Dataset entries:
╭──

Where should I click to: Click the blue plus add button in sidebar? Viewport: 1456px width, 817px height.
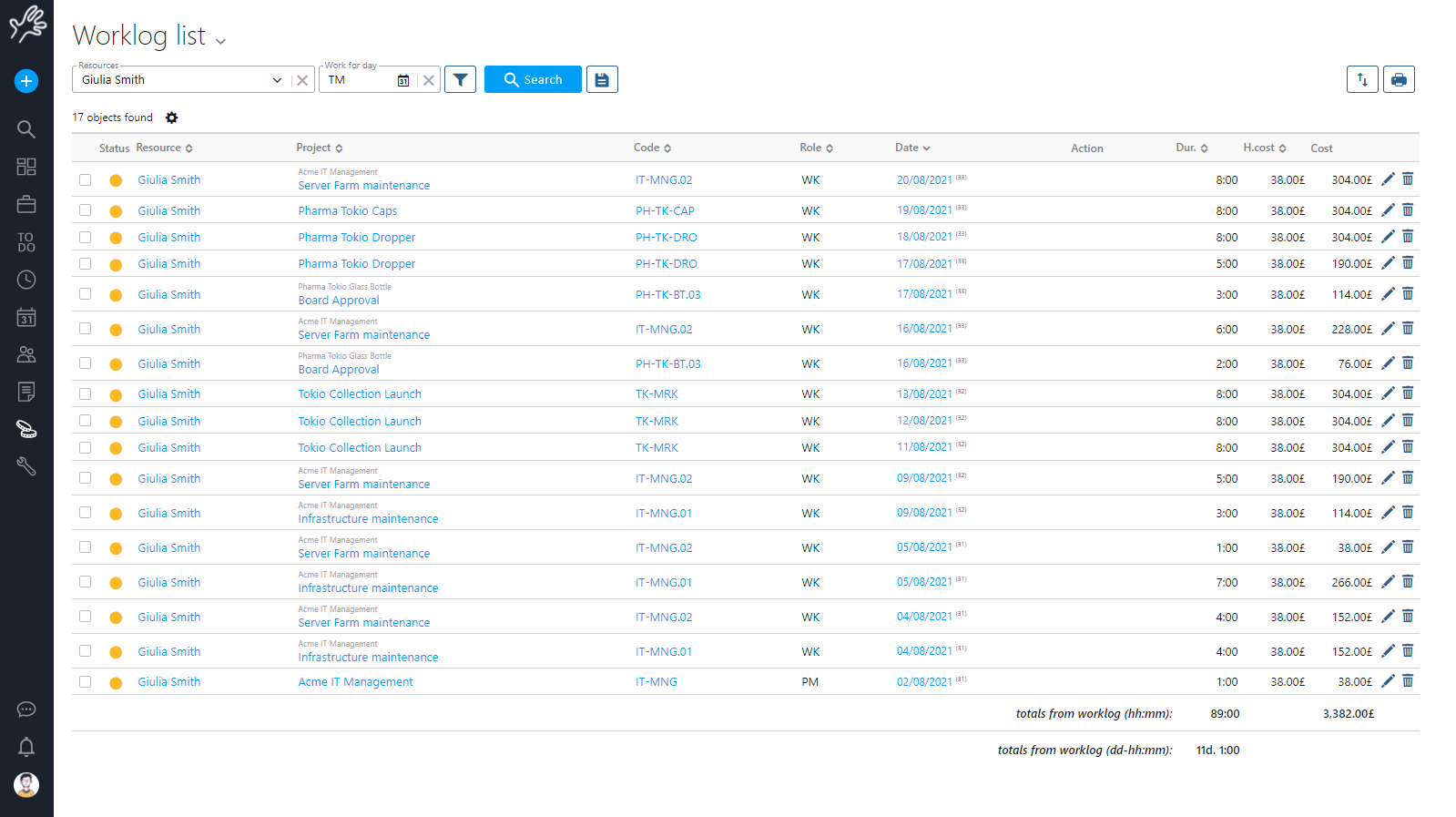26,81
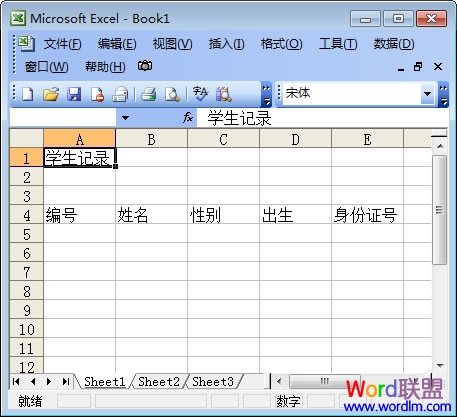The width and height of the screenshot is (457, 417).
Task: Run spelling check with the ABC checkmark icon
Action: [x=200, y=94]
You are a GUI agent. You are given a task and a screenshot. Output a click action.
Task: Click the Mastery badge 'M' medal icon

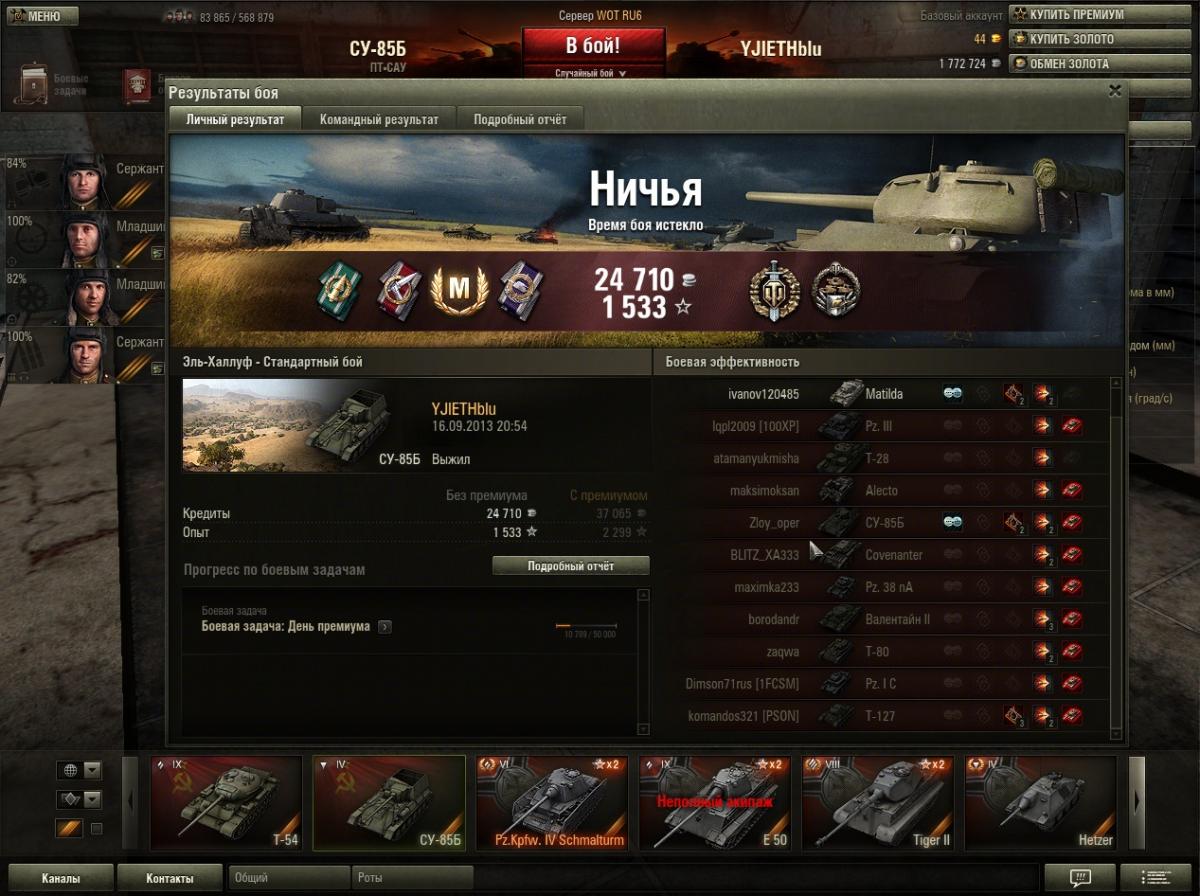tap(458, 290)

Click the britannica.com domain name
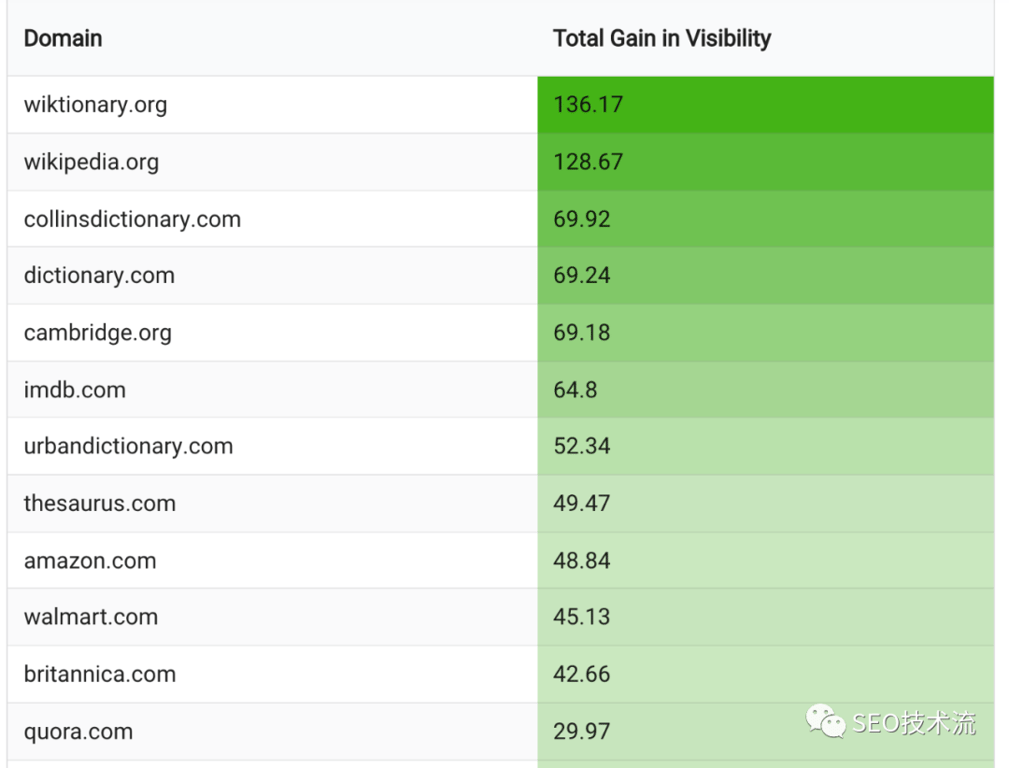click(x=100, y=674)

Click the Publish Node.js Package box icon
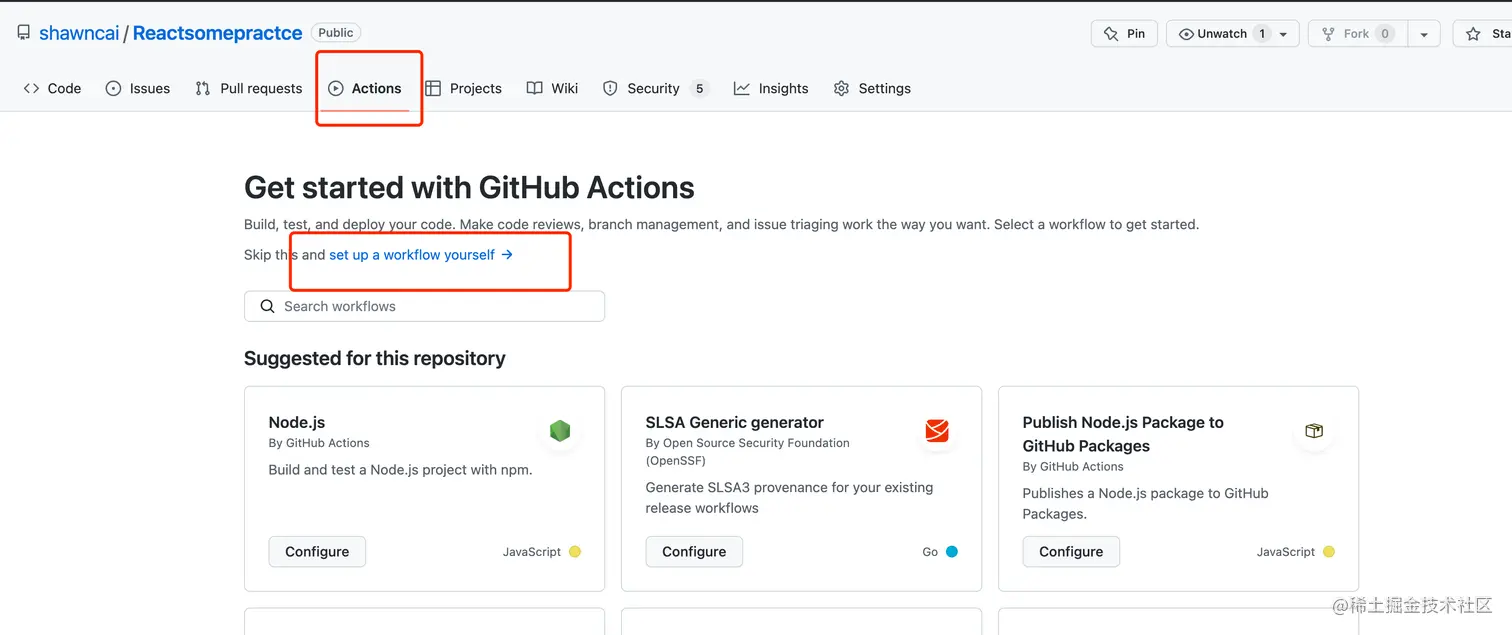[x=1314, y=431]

╰──

■ Description of the task: Without copying any picture, write out the entries exactly.

■ Answer section:
Where should I click to: Click the blue plus add button in sidebar? Viewport: 1456px width, 817px height.
26,81
The width and height of the screenshot is (457, 417).
Task: Run spelling check with the ABC checkmark icon
Action: [x=200, y=94]
You are a GUI agent. You are given a task and a screenshot. Output a click action.
Task: Click the Mastery badge 'M' medal icon

tap(458, 290)

Click the britannica.com domain name
click(x=100, y=674)

Click the Publish Node.js Package box icon
[x=1314, y=431]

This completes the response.